Jo Pavey: 'Unbelievable' feeling to be at fifth Olympics
- Published
Jo Pavey will become the first British track athlete to compete in a fifth Olympic Games after being selected to represent Team GB in Rio.
Devon's Pavey, 42, made her senior international debut in 1997 and competed at her first Olympics in Sydney in 2000. She is yet to win an Olympic medal, with her best finish being fifth in the 5,000m in Athens 2004.
Speaking with BBC Radio 5 live's Phil Williams, she reflects on her "race against time" to qualify for Rio, and how it will feel to become the oldest woman to run for Britain at the Games.
I never believed I would still be competing at this age. My team-mates have started calling me 'Granny'.
It seems quite surreal. But I enjoy the old banter - it's a bit of fun really, being in races with people half my age.
When you're a schoolgirl you dream of going to the Olympic Games. I never would have thought I'd be going to my fifth. It feels unbelievable.
When London was announced in 2005 I thought: 'Oh what a shame. I'll be long retired in 2012, I would have loved to go to a home Olympics.' I never thought I'd be going to the one after that.
Now I don't think of my age at all.
I just go down the track and try and hit the targets. I've got an enjoyable lifestyle. I go training with my family and my kids - my little boy goes on the bike and my husband takes my daughter in a running buggy or on the back of his bike.
We try to enjoy the training as much as we can as a family and it's given me that renewed motivation.

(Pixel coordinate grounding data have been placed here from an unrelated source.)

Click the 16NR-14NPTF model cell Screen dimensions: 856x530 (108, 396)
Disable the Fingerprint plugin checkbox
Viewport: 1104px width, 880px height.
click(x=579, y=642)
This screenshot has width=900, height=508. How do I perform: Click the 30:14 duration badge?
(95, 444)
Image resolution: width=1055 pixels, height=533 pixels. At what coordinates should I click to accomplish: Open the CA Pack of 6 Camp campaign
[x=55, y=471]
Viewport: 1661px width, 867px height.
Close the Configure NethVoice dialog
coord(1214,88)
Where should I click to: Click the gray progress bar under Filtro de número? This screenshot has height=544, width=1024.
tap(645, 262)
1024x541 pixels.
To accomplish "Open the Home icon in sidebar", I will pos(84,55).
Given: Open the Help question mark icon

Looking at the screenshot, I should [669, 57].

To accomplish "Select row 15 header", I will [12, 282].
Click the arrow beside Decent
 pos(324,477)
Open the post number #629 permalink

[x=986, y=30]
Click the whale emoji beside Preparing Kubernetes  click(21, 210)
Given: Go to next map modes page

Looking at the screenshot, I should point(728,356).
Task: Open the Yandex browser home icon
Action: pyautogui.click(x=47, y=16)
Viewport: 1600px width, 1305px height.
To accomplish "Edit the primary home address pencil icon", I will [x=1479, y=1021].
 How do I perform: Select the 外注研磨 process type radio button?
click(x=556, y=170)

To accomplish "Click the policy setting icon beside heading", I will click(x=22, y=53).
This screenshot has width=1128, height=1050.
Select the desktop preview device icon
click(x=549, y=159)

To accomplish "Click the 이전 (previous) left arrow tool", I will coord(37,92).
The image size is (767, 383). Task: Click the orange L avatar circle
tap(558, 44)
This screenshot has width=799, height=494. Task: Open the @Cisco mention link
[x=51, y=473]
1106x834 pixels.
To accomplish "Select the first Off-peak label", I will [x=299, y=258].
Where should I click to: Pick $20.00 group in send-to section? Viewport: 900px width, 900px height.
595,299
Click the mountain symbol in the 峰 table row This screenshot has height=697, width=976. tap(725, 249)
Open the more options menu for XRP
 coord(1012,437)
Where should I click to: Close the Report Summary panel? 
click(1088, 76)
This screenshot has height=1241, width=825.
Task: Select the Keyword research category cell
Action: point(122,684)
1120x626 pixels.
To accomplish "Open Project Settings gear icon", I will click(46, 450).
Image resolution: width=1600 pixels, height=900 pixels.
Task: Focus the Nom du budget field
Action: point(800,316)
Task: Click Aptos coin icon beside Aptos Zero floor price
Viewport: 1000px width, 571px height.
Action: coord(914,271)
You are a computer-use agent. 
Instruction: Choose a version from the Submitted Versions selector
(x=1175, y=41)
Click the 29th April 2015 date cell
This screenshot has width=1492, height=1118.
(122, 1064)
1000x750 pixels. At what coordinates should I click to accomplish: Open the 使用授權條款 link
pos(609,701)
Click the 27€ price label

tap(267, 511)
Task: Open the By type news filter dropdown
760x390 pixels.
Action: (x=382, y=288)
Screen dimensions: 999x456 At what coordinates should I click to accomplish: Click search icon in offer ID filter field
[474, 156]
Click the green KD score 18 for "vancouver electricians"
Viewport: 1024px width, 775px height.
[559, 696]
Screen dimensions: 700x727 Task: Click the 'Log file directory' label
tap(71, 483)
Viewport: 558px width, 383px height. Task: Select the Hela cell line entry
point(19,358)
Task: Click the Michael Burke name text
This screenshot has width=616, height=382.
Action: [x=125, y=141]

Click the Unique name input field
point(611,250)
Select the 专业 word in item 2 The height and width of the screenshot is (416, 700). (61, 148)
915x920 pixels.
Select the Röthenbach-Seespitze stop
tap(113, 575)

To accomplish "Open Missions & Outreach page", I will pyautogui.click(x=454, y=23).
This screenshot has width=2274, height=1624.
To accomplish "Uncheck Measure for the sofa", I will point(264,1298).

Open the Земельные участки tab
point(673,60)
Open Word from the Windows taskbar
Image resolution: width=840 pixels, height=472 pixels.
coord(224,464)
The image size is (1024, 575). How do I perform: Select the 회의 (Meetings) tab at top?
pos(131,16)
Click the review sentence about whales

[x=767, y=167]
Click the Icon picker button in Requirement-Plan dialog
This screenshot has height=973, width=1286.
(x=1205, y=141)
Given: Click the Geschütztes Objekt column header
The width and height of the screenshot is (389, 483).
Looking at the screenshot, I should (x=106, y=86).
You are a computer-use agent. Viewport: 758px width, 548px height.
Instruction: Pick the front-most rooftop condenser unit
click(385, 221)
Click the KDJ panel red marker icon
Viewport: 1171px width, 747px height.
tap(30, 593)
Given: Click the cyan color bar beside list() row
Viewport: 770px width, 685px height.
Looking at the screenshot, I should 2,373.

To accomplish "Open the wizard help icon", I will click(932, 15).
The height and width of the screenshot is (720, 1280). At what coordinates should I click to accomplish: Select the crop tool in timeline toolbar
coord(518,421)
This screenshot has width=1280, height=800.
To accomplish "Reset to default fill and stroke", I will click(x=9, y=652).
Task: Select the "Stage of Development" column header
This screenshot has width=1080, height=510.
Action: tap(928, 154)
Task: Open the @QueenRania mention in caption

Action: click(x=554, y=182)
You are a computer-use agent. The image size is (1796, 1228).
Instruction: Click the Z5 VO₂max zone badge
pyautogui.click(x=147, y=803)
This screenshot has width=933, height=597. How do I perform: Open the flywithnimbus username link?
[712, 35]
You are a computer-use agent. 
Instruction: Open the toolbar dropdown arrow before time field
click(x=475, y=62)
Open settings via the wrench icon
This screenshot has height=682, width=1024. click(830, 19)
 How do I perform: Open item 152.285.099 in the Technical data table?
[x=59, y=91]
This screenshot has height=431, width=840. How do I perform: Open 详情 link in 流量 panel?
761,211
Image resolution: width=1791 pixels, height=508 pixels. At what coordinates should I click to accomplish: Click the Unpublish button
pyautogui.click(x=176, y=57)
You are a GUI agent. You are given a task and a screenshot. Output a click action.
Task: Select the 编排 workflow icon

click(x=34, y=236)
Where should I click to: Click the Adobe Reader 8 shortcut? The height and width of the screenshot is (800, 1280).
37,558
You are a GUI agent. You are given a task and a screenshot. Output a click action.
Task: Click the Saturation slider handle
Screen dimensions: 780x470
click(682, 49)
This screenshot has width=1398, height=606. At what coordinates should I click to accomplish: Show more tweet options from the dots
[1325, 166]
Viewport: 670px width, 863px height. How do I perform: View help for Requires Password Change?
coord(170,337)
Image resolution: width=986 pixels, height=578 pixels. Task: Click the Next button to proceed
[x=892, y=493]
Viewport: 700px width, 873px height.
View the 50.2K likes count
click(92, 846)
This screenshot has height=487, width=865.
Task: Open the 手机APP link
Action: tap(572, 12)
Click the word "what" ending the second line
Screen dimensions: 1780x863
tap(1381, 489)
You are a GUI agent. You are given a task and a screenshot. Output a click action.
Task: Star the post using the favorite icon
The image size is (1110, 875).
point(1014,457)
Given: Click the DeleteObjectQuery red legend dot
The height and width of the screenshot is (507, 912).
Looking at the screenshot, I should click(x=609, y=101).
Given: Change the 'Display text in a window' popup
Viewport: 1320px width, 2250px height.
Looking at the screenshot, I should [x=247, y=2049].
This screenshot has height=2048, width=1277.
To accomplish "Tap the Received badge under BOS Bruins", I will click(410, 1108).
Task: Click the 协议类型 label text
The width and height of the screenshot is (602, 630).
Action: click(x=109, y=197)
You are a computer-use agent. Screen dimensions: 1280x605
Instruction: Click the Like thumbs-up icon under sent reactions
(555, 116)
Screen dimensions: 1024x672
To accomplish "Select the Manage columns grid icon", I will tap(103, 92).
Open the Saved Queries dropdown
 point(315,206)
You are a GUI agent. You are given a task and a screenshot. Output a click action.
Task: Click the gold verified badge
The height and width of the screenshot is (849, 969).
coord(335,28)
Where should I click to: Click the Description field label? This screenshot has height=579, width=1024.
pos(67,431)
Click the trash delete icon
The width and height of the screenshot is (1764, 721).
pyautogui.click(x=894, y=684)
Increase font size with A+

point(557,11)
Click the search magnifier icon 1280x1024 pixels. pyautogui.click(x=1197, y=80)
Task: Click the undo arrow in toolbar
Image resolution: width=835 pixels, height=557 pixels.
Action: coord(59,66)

It was really tough this year though. I was literally in a race against time because the trials for the 10km were earlier than the other trials and I got a chest infection about two or three weeks before.
I did inform the selectors I was having problems but I thought, in the spirit of competition, if you want to be in the Olympics you should run the Olympic trials. I thought I would give it a go.
As expected I ran very badly and after that struggled for a few weeks more. My body just didn't feel right. I had some sort of viral fatigue and it took me ages to get over it.
I was running out of time and I'd arranged to go to a race in Boston, but when I got to the airport they said the 10km had been cancelled.
I was already at Heathrow so I decided to go because there was a 5km they said I could run. Everything just seemed to be going wrong and even though I was getting fitter each week, I hadn't been able to show it in any races. I thought I had run out of time.
Being selected to run at the European Championships, it felt such an honour to put on a British vest again. But I didn't know if that would end up being my last time so I just ran as hard as I possibly could.
I knew I had to run the best I could to make even being considered for selection a possibility. I just had to go for it from the gun, there was no point sitting in for a few laps. I just had to go for it and leave it up to the selectors.
When people talked to me about whether I'd be going to Rio I would say: 'I'm under no illusions, it's looking pretty unlikely, I'm really up against it. I'm getting fitter but I've probably run out of time.'
I was saying: 'I've been so lucky though, I've been to four Olympic Games already.' But behind the scenes I was busting a gut just to give it one last attempt.
I found out that I had been selected late on Tuesday night. I had been and done my track session. When I was at the track people were saying: 'Oh you can tell us, you must know, I know you're just not telling us because you're not allowed.' But I really did not know.
It's been quite a wait because I didn't know when we'd be informed, and all day I was hoping to find out.
I hadn't heard anything so I just cracked on with the training, running as hard as I could, just putting everything into it until I was lying on the floor, not even knowing if I'd been selected or not.
You feel happy to be selected but obviously you're also disappointed for all the other people who missed out, because we all work so hard.
I'm really, really thrilled. It's such an honour to stand on that start line, representing your country and looking up at the flame. It's an amazing opportunity to have.
If you have been given the honour of representing your country at the Olympics you just go for it. You give it your absolute everything in training and in everything else.
It's a really tough race in Rio - there's a really strong field - but I'm going to give it my absolute all.